In addition to U-Net-based improvements, encoder structures have also been constructed using backbone networks such as ResNet [41] and DenseNet [16], leading to many encoder–decoder-based segmentation networks. Gu et al. [42] proposed CE-Net, enhancing the encoder structure through dense atrous convolution blocks and residual multi-kernel pooling blocks. Yang et al. [43] proposed the CC-Net comprehensive context network for vessel segmentation based on an encoder–decoder network, addressing the spatial information loss caused by pooling operations and placing more focus on channel information, achieving decent segmentation performance but still falling short in segmenting fine vessels. Moreover, Soomro et al. [44] proposed an FCNN-based model that contained encoders and decoders to carry out precise RVS. On the other hand, strided CL outperforms standard pooling layers during the segmentation of tiny vessels by increasing the cost of model complexity. Addressing this, Jiang et al. [45] proposed an end-to-end FCNN framework for the segmentation of retinal vessel images that avoids the inherent defects of the multi-modular ones, reducing the complexity of the model and strengthening its generalization ability, albeit at a more expensive computation cost. On the other hand, He et al. [46] proposed a parallel FCNN architecture for retinal vessel image segmentation. The retinal vessel images are extracted through a parallel working of two FCNNs in real time, which reduces the computational execution cost. Based on this, Kar et al. [47] presented a supervised method for a variant FCNN that learns from a CL to preserve low-level edge information and then applies it in capturing tiny vessel information for storage size, thus minimizing hyperparameters at the same time and improving the robustness of the captured information. The other work by Ryu et al. [48] proposed a segmentation model with introduced residual modules in its architecture, and they presented it as a fully automatic model of retinal vessel image segmentation called Sine-Net, where the upsampling and downsampling operations extract the information with respect to thick and thin vessels but end up identifying non-vessel images incorrectly.

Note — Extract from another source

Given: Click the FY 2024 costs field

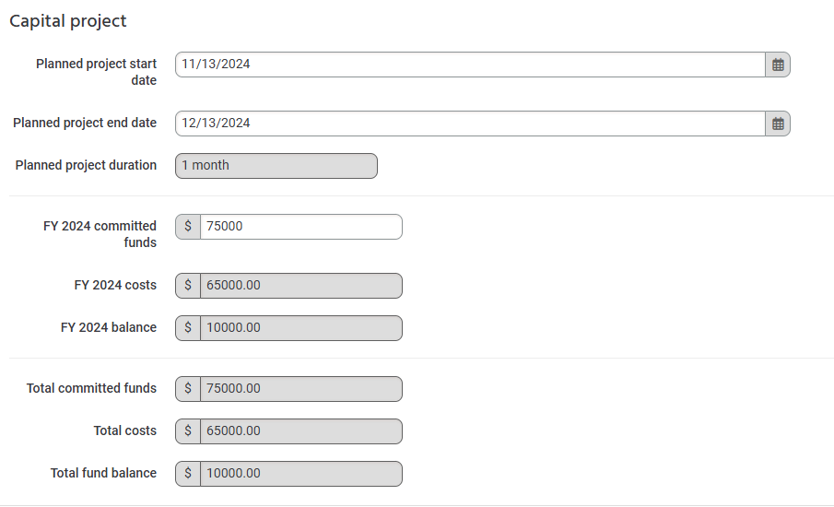Looking at the screenshot, I should coord(301,286).
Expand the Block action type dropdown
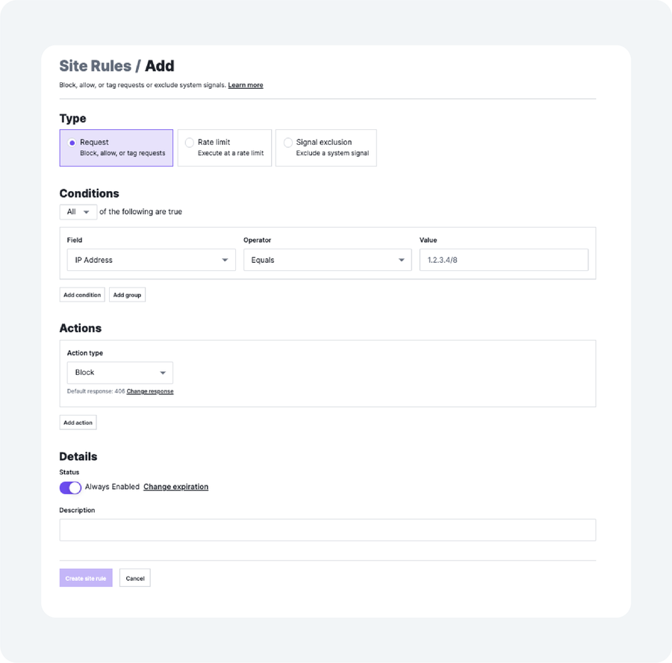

While the above RVS networks have improved the segmentation performance to some extent, they still have several limitations: (1) The excessive use of auxiliary outputs and dense or residual connections [16,38,39] to enhance network performance significantly increases the network’s complexity and computational burden, overlooking the lightweight nature and computational constraints in clinical applications. (2) Adding post-processing steps after network output [16,49] compromises the end-to-end nature of the network. (3) Using a fixed receptive field to extract vessel information [37,38,39,43] is not conducive to differentiating vessel segmentation.

3. Proposed Methodology

3.1. Network Structure

In retinal vessel images, the blood vessels at the fundus often present different shapes and sizes, with vessels around the fovea appearing thicker and becoming thinner as they branch, forming complex contours [50]. To improve the accuracy of segmentation and the utilization rate of features, this paper proposes MPCCN, with its network structure being shown in Figure 1.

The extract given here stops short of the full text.